*AUSGEWÄHLTER AUSZUG*

◆ ◆ ◆

Im Kapitel über die Ökonomie skizziert Weitz mit sicherer Hand die psychologischen Folgen der Hyperinflation, hebt die Bedeutung der Angestellten als Modernisierungsagenten hervor und beleuchtet knapp die Krise des Wohlfahrtsstaates. Doch im Resümee wird eine personalisierte Schuldzuweisung vollzogen, die Schwere der ökonomischen Krise und ihre katastrophalen Folgen werden der Rechten und den in ihr maßgeblichen schwerindustriellen und finanzkapitalistischen Interessen zugeschrieben, die mit Inflation, Stabilisierung und Deflation die ökonomischen Lasten auf die Masse der Bevölkerung abgeschoben hätten (S. 168). Das ist ein höchst problematisches Urteil, das die Einbindung der Gewerkschaften in den Inflationskonsens der Jahre 1918-1921 ebenso ignoriert wie die Ergebnisse der Borchardt-Kontroverse um die Grenzen der Verteilungsspielräume in der Ökonomie der 1920er-Jahre, in deren Gefolge eine solche einseitige Schuldzuweisung obsolet geworden ist.

◆ ◆ ◆

*ROHDATEN*
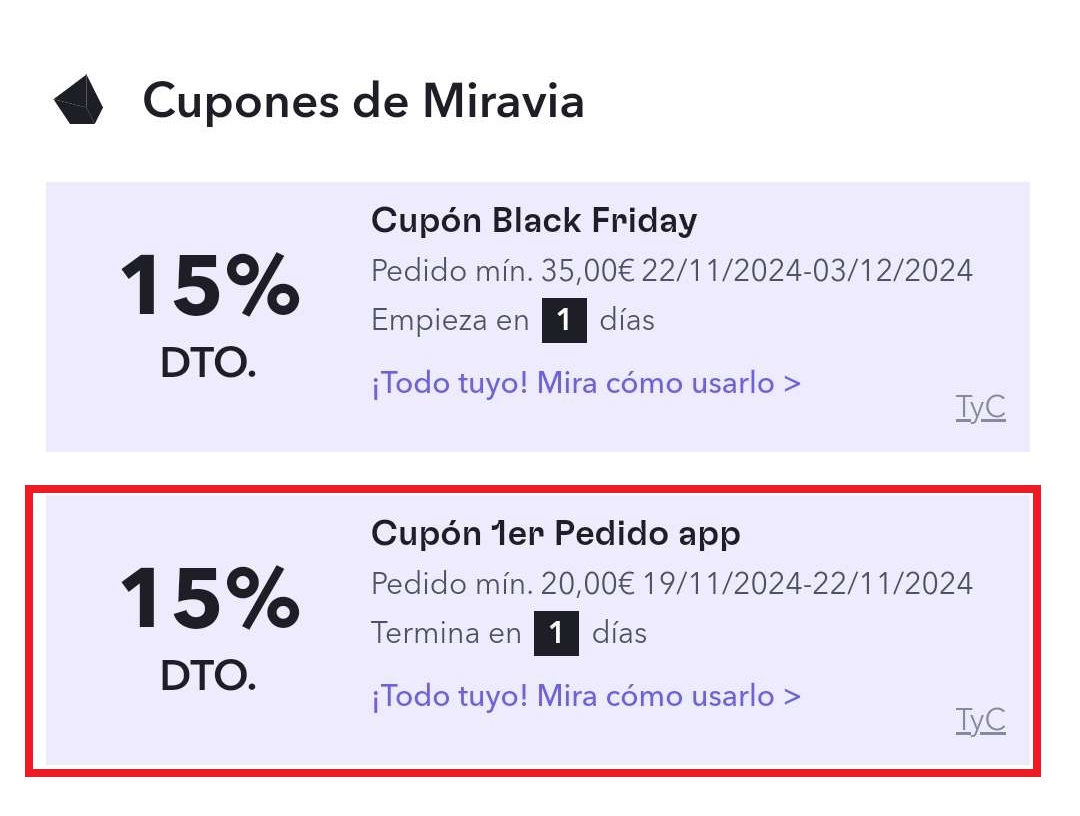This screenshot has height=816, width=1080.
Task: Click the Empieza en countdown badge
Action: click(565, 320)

◆ ◆ ◆

*DEINE AUFGABE*
Welche Gruppe hebt Weitz laut dem ausgewählten Auszug als Modernisierungsagenten hervor?

*LÖSUNG DER AUFGABE*
Die Angestellten.